▸ Objetivo del ejercicio:
Indica cuántas líneas de los registros contienen la palabra "Select", distinguiendo mayúsculas de minúsculas. Responde solo con el número.

Registros guardados
╭──

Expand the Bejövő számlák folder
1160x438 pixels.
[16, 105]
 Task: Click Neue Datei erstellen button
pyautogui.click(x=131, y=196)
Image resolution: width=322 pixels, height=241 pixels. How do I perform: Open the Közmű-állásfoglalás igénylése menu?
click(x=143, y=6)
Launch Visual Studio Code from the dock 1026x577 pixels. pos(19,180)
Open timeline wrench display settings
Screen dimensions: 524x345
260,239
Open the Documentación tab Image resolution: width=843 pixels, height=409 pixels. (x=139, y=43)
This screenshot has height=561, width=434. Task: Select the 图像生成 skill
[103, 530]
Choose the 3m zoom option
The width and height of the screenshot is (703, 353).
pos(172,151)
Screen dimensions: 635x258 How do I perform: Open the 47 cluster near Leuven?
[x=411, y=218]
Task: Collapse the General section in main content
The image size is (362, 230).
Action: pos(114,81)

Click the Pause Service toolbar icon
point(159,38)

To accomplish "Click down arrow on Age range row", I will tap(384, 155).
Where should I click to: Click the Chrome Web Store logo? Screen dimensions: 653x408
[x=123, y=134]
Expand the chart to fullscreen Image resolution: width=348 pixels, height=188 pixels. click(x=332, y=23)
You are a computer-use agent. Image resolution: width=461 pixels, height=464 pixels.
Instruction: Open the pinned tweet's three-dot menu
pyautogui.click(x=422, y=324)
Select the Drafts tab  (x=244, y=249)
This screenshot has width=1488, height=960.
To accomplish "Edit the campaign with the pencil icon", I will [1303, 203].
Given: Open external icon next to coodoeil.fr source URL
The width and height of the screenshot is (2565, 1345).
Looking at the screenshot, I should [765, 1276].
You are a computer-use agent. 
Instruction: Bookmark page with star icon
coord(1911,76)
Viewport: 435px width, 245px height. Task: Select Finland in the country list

╰──

▸ Salida completa:
3